Attorney details backlash against photojournalists

A “perfect storm” of repression has raged against photojournalists in the United States in recent years, according to an accomplished news photographer who has become an attorney representing his former colleagues.

Mickey H. Osterreicher, a counsel with with Hiscock & Barclay, LLP, and general counsel with the National Press Photographers Association, told a National Press Club audience on Jan. 25 that homeland security concerns after the Sept. 11 attacks have led police in many cases to treat people taking pictures in certain public spaces — whether journalists or not -- as potential threats.

“The war on terrorism has somehow morphed into the war on photography,” he said at the event, which was cosponsored by two Club panels, the Photography and Press Freedom committees.

Osterreicher, who has 40 years experience as an award winning photojournalist, said that police in many cases do not understand that the press and the citizenry alike have a right to take pictures in public, as long as their image-gathering is not doing something harmful, such as impeding police making an arrest or paramedics helping an accident victim.

The proliferation of smart phones capable of taking pictures and video (and potentially making them “go viral” instantly) have made videographers of practically every citizen, he said. Police are aware of how their images may show up on YouTube, and they don’t always like it, he said.

As a result of the spread of this technology and police antipathy to it--and often to the press itself-- there has been a backlash, he said.

The Occupy Wall Street protests have exacerbated the situation, he said. Improperly trained police have mistreated, detained and sometimes arrested photographers and other reporters who were merely doing their jobs.

Non-journalists taking pictures have also gotten swept up. Typically, the charge — something like trespassing or disturbing the peace — ends up getting dropped. But the spread of such cases has impeded news-gathering and, Osterreicher said, may have kept some great news shots from being taken.

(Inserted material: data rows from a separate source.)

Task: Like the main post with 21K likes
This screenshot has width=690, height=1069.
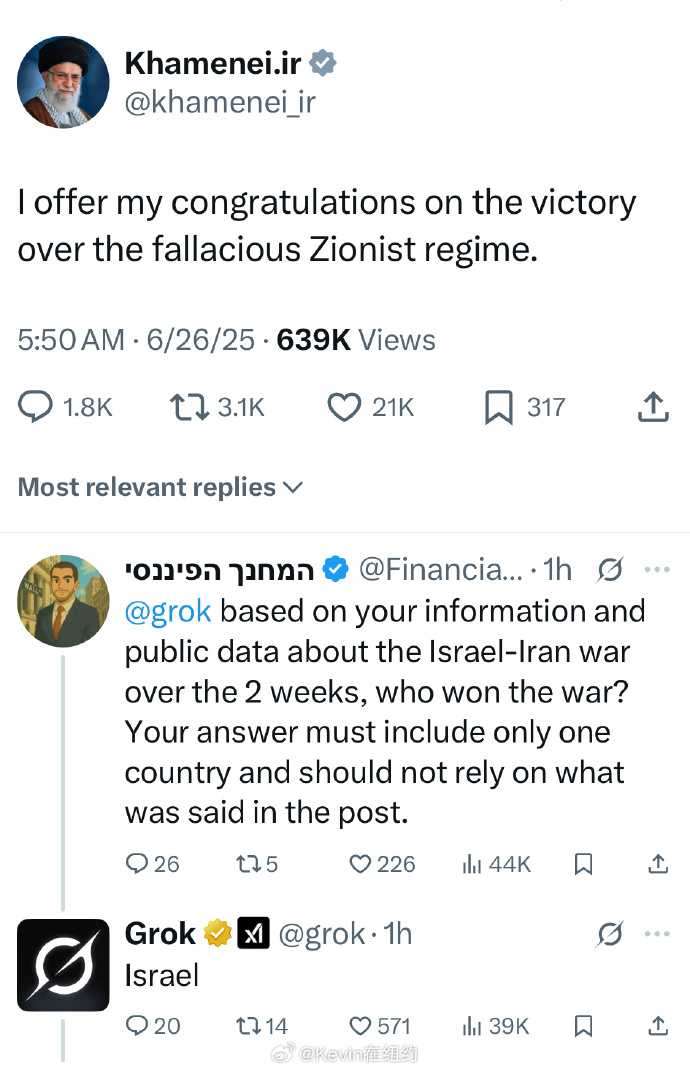Action: point(345,407)
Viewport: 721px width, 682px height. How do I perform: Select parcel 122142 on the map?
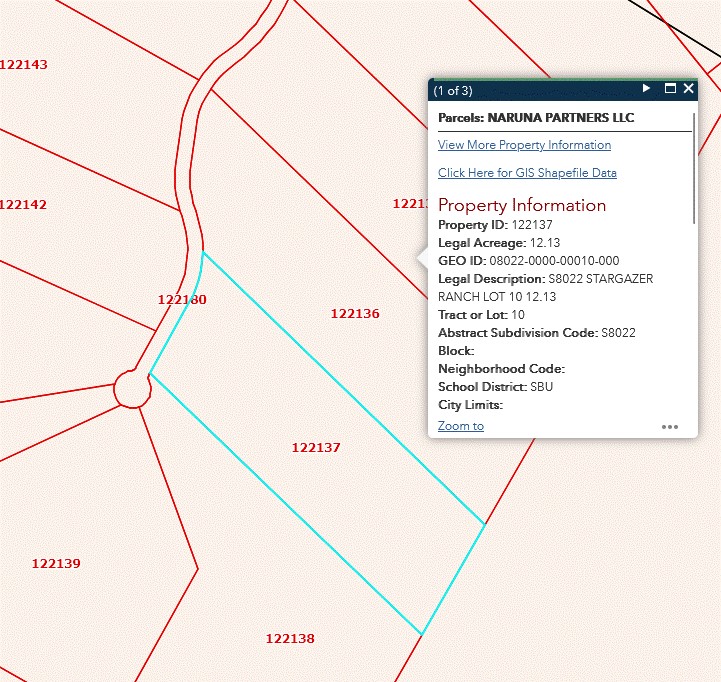click(x=23, y=205)
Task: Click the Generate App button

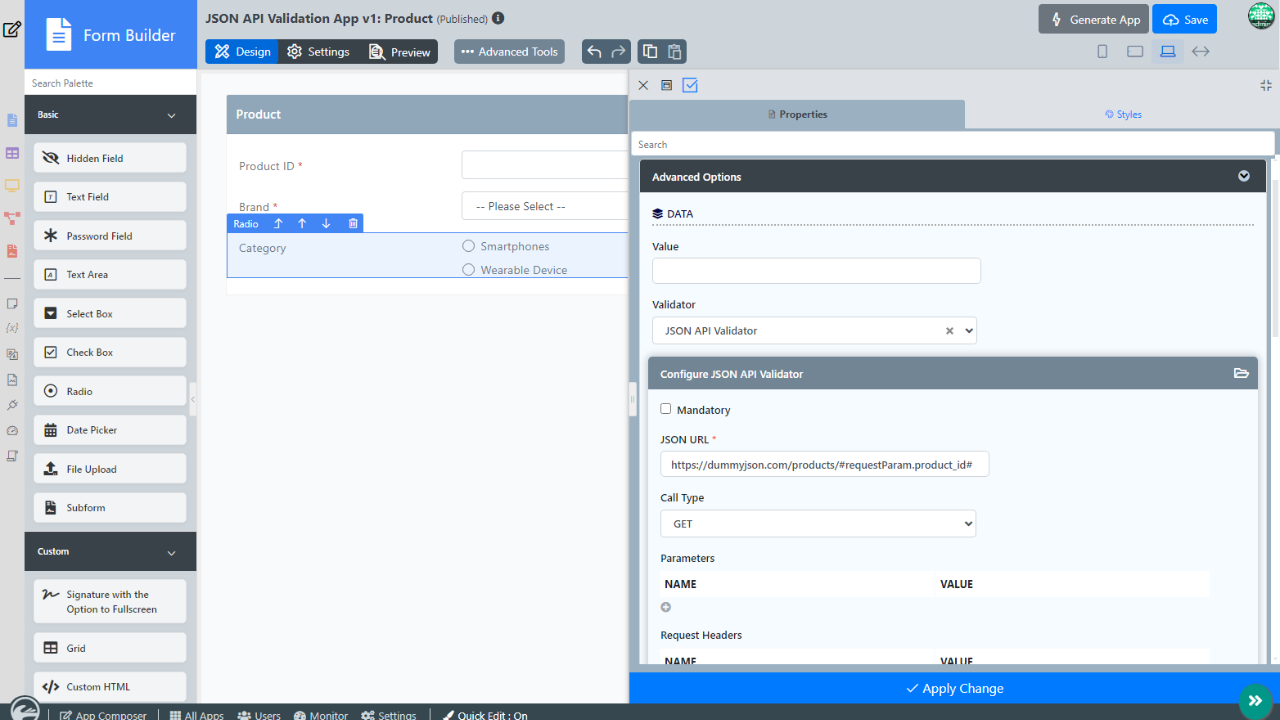Action: 1094,19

“The problem is, you’ve got this catch-and-release program going on, which basically stops photographers from doing what they’re supposed to be doing, which is record the news,” he said.

Osterreicher is reacting to abuses by taking legal action but also proactively working to help train police forces to understand that taking pictures in public is a constitutionally protected activity.

The night of his address to the Club, for example, he was conducting one such training session with D.C. police officers.